Research shows that remote employees often struggle to get information they need, they’re more likely to feel isolated, and they often feel that their remote managers are unaware of their needs. All of these issues become even more troubling when we consider that fifty percent of all employees say that they “rarely” or “never” meet with their managers one-on-one.
The good news for organizations and leaders of people is, by simply making one-on-ones the norm, performance increases and relationships improve. Regular feedback improves leader-follower relationships in three key ways:
Regular feedback reduces the power of emotions that get in the way. One of the most common and understandable uncomfortable feelings when it comes to feedback is that bosses fear speaking candidly. No one wants to tell their employee that if they don’t get their sales numbers up, they’re gone. By looking at the week-to-week numbers or performance together, you make the conversation around month-to-month or year-to-year more approachable and expected. Another fear is fear of emotions on the receiving end. Meeting consistently with someone who takes feedback too hard (i.e., they push back, get defensive, or seem completely crushed) will help reframe for them how to understand what the feedback means, what they can do, and guides them through their self-consciousness, fear of failure, and toward a place of receptivity and a willingness to try things differently.
Regular feedback is necessary to break through to people and influence performance. It’s nearly impossible to receive feedback once and immediately change for the better. Even talented employees need progress check-ins to see when and how they falter. It helps to think of frequent feedback as a best fit line. The line will naturally consist of dips in performance (i.e., as efforts slip or approaches are adjusted and tested), but the long-term trend should be positive. When feedback is inconsistent or nonexistent, the dips in improvement can lengthen or become the new normal.

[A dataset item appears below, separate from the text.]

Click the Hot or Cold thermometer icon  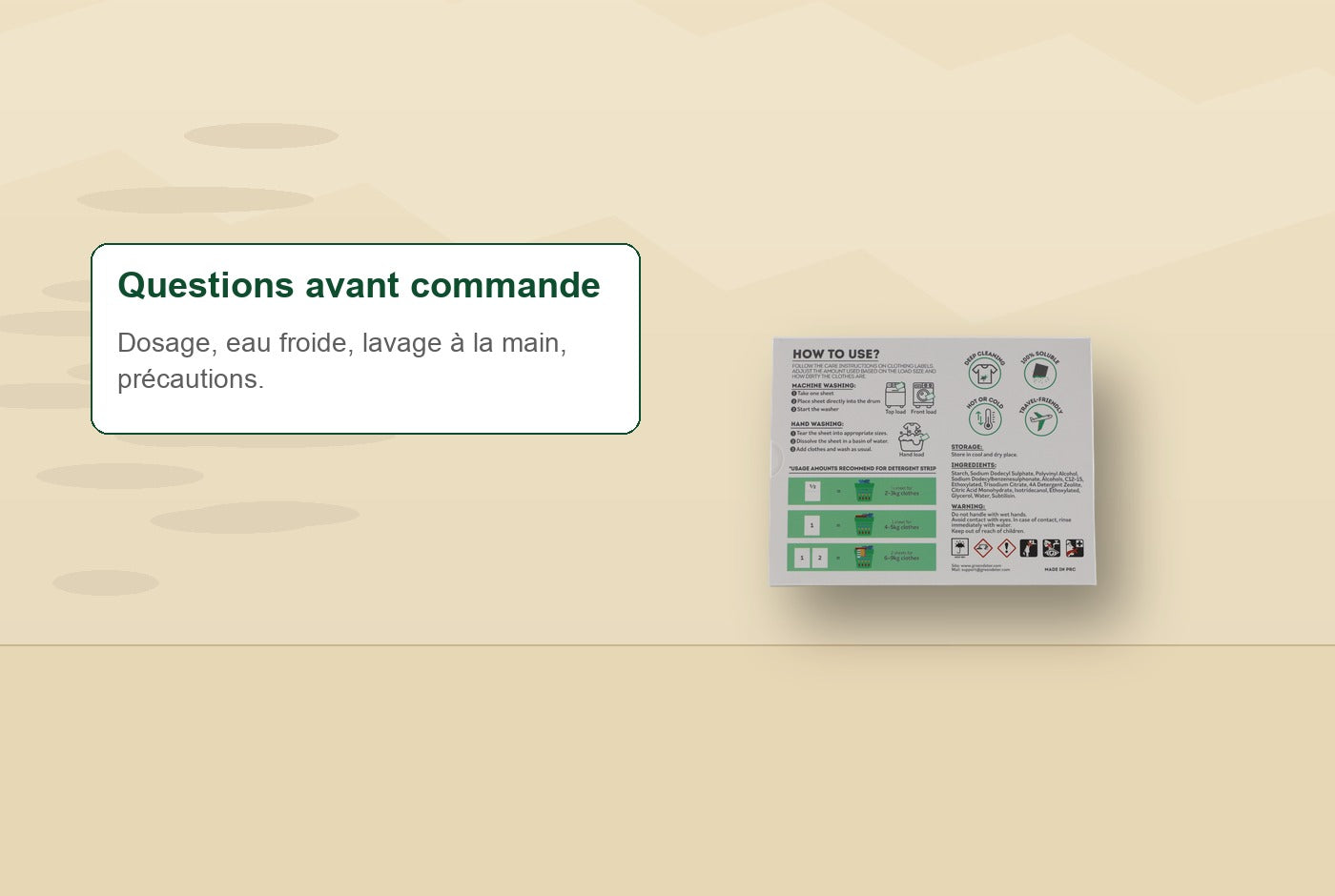click(985, 419)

Regular feedback builds and deepens relationships. While meeting one on one regularly may not always spark a beautiful friendship or mentor-mentee relationship, at bare minimum supervisors will get to know their staff personally. One-on-ones are an opportunity to discuss employee interests, motivations, style of communication, and long-term goals and desires. As rapport is built, employees feel more comfortable reaching out to managers for help, to share a new idea, to express a need, to speak up about problems they see, and to actively seek more feedback.
From Insights to Action. “Out of sight” can quickly escalate into “out of mind” when it comes to remote work. By simply making feedback more regular, you can help build trust and dialogue around all of the uncertainty, change, and challenges swirling through the workplace right now.